OMG, is it really my first post for 2010?


I have lived in foreign nations for so many years, I had forgotten the beauty of my own country: Italy. I have moved to Milan not even fully two weeks ago, and yet I feel intoxicated with the vibrant lifestyle. Many of you might be wondering “Excuse me, what’s the difference? Haven’t you been in Italy for the last four months while at your parents?”… No, it’s completely different, for two main reasons: 1) I was in Sardegna! Not only it’s an island, it’s literally a lost land on its own. Although it’s gorgeous in summer time to go there and show off your bikini, and go to pretentious clubs where you will easily spend a whole paycheck in one night…. it’s not anymore I place where I can find my happiness, follow my career and dreams, nor have anything in common with its residents. 2) I was overwhelmed… to say the least by my parents’ insanity that was slowly eating me alive and dragging me into the quick sands of isolation and hopelessness. I do love them dearly, but I can’t change them, save them, nor be with them.

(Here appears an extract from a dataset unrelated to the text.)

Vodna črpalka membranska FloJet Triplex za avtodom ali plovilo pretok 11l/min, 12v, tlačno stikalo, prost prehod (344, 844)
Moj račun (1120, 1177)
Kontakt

Luckily I have managed over the years, my trips, my journeys, and my jobs to make some solid and incredible friends. They really are not even friends, but truly a fortunate extension of my family. The best kind of relatives, because you get to chose your favorite friends! Am I side-tracking from my main subject, my move to Milan? Nope, not at all! This is all connected. If it wasn’t for this wonderful group of people that I have secretly named (yes, I did copy it from a movie) My Circle of Trust, I wouldn’t be here now. Wow, it sounds like the words from my show… it’s unbelievable how reality was so well woven in that script… So, I thank my Circle of Trust. I refuse to reveal their identities, or to even let them know who is in or not… let’s just say the Circle includes 9 people, purposely one of my favorite numbers as it is a multiple of 3 and the number of my birth month. Yes, I’m a freak!

So, here I am in Milan! I’m still in shock! I absolutely love it! When I was a teenager I used to believe I was going to move here to go to University… but my overly protective parents opposed (thinking it was too far! Well I showed them, didn’t I?), and subsequently I fell in love and decided to get married instead (the overly protective parents opposed on this decision too…. And obviously I did NOT listen).
So many years later, here I am! And it’s exactly how I had imagined it when I was sixteen. I imagined that after getting my degree, I would have found a great job, I would have stylishly dressed in grey and black on winter, I would have had a cute medium length haircut, and live on my own. I’m almost there! I got a job that I love, I got the haircut and clothes… and next I’m going to get that degree I have been wanting for so long. I already have an appointment tomorrow for some orientation! I swear, I’m on a roll this year. NOTHING will stop me!!!

I had started by saying how I had forgotten that I was Italian… I really had, and it was sad! I’m slowly re-acquiring my Italian flare. I walk down the streets enjoying the smell of cigarettes and espressos coming out of the busy and stylish cafes. I’m having to re-learn my beautiful and complex language as I speak like a foreign child! I’m breathing so much Italian through the sites of the monuments, art, architecture, and fashion that I feel high on this strange mixed sensation of pride for belonging to this culture. Women and men are nicely dressed, and pay attention to the detail in a very casual way, they have very fashionable haircuts. And something else I love, women wear make up! Women… are women and even having their careers, husbands and children they still like to look stunning… then again this is Milan, the capital of fashion!!!!
I just want to add that I feel thankful, grateful, and blessed! It’s only February and almost all my wishes and resolutions for this year have been already accomplished!